By John Bohn, Daily Arts Writer
Published February 21, 2013

What are the dreams of the aspiring dreamers? It’s natural to believe that dreams are the most expansive terrain of who we are or could be. However, we still must see them for the enclosed spaces that they are; the world limits the imagination and channels it into its course. While consumer culture and mass media have been able to increasingly draw the artist into their fold, those who look to make a living off of art are faced with the restrictive demands, visions and values of an industry.

Obviously, I am not the first to pull down the curtain and reveal Hollywood foremost as a business. While it would be sloppy to imply that Hollywood is synonymous with the Oscars, the award ceremony functions as an institution part and parcel of the film industry; it postures itself as legitimating works and performances. Even if the actors, one by one, step up and say that anyone could have won, winning an Oscar opens up opportunity and determines the allocation of resources.

Taking a step back, I wonder, when talking about how good other films and performances are, do any of these actors include in their acknowledgement the films of the other, lesser-known categories? How about the films that were rejected or never even considered? Or a step further: Do they think of those who couldn’t afford the endeavor, who never got money for their projects?

This last point is highlighted in the art of film. Technological and economic conditions are real and concrete concerns for the film industry. When Victor Hugo sat down to write “Les Miserables,” he could have conceivably written any story. Recasting the literary process in terms of film, he could have chosen any event and portrayed it through whatever series of shots he desired. In the most crude and unforgiveable of terms, the lens of his mind was free to go as far as the mind could take it.

Who then sits down to produce the film? With a large cast, depictions of a violent struggle and, one cares about historical accuracy, the details of the period — someone very privileged. I don’t mean to ignore the theatrical adaptation in this account. Obviously the grand historical narrative of “Les Miserables” has adapted to the confines of the stage, but film unleashes the mind from the finite dimensions of a material stage. CGI technology and a large budget have a similar effect on the notion of what is possible.

But, in regard to amateur productions of film, do we think of it as clamoring at the limits of budget and technology? Is amateur film judged in light of what it cannot do? I’m worried that the answer is “yes.”

As the Community Culture columnist, it is the locale with which I am most concerned. Therefore, I ask the Oscars: What use does your award ceremony have for the aspiring filmmakers at the University? In a certain sense, the arcane training process of replication falls apart in film practice; we can’t go out and do what they do because we don’t have the means to do it. However, what if we were to avoid thinking of local amateur film as a merely transitory state toward the bigger and better things of the Oscars? Let’s carve out a place for our own aesthetic with its own forms and devices, critics and producers.

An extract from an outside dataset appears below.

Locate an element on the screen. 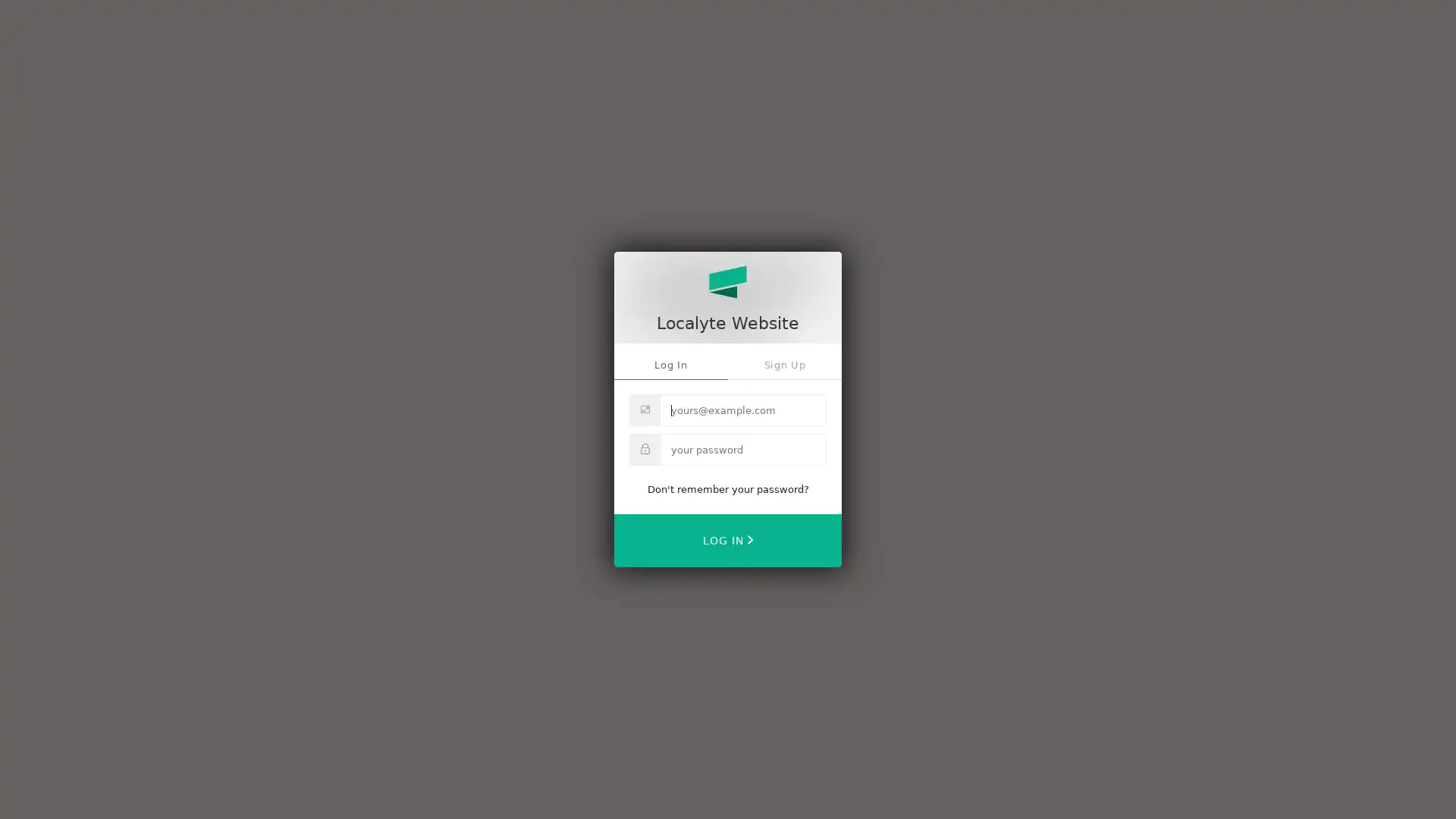 The width and height of the screenshot is (1456, 819). Log In is located at coordinates (728, 539).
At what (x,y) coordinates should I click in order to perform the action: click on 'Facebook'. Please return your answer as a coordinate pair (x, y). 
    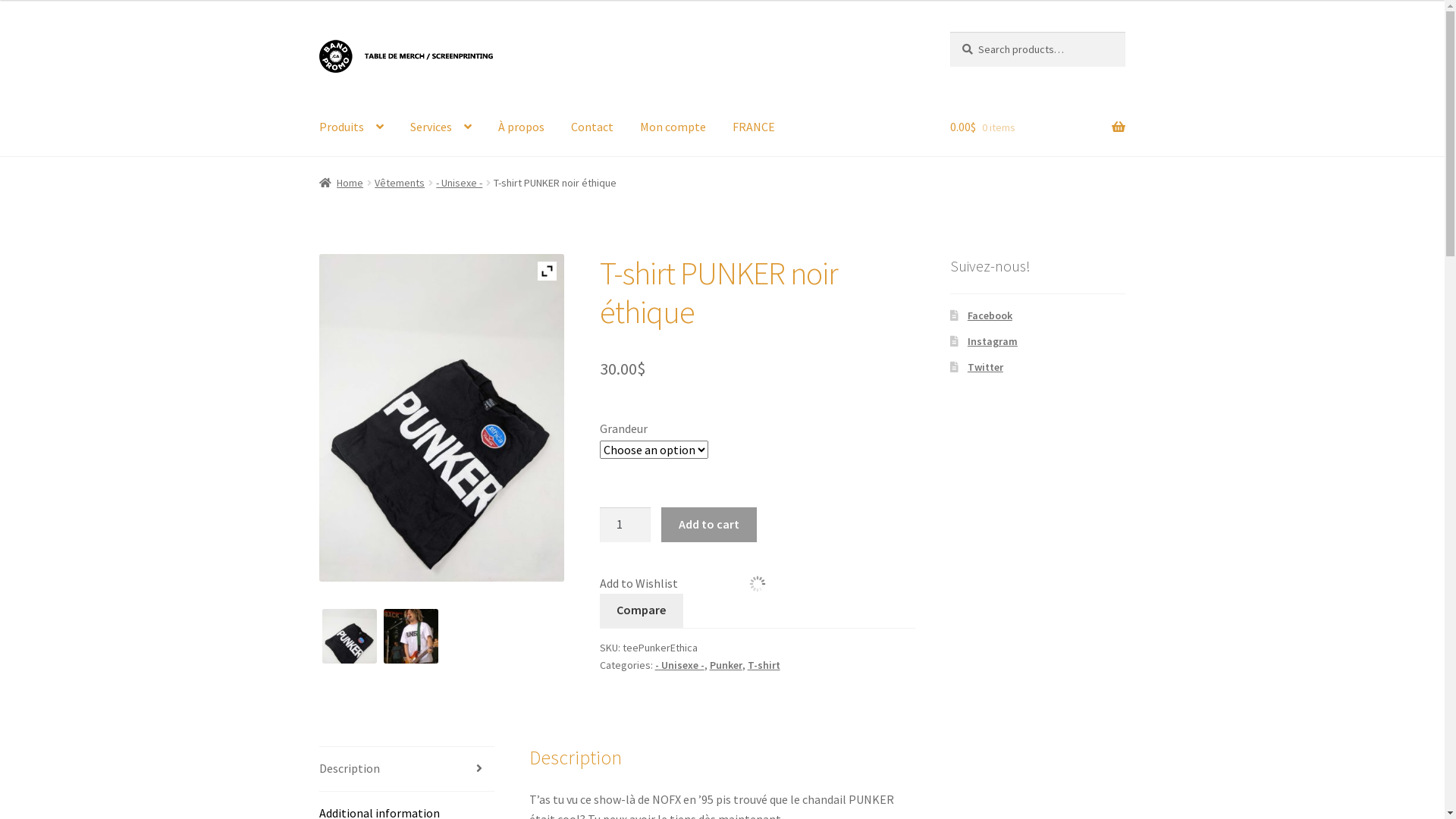
    Looking at the image, I should click on (990, 315).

Instead of conceiving projects too grand for our available canvas and unhappily making sacrifices, let’s turn the limitations into resources of our imagination. Artists on a budget have already shown their ingenuity over the years. David Lynch’s “Eraserhead” is the first that comes to my mind. But what about taking one step further, or one step less? With the economy in its current state, I think this is an appropriate time to reconsider the experimental challenge of budget art.

I would argue that there is an untapped pool of aesthetic possibility where the progress of technology and the summit of budget cast shadows. I will also argue that the prevalence of such art would be a healthy alternative to the aristocratic productions that have a near-monopoly on the medium.

So, again, when we look to the Oscars for inspiration, where does it take our minds? For me, elsewhere other than seeing and embracing the freedoms of our limitations.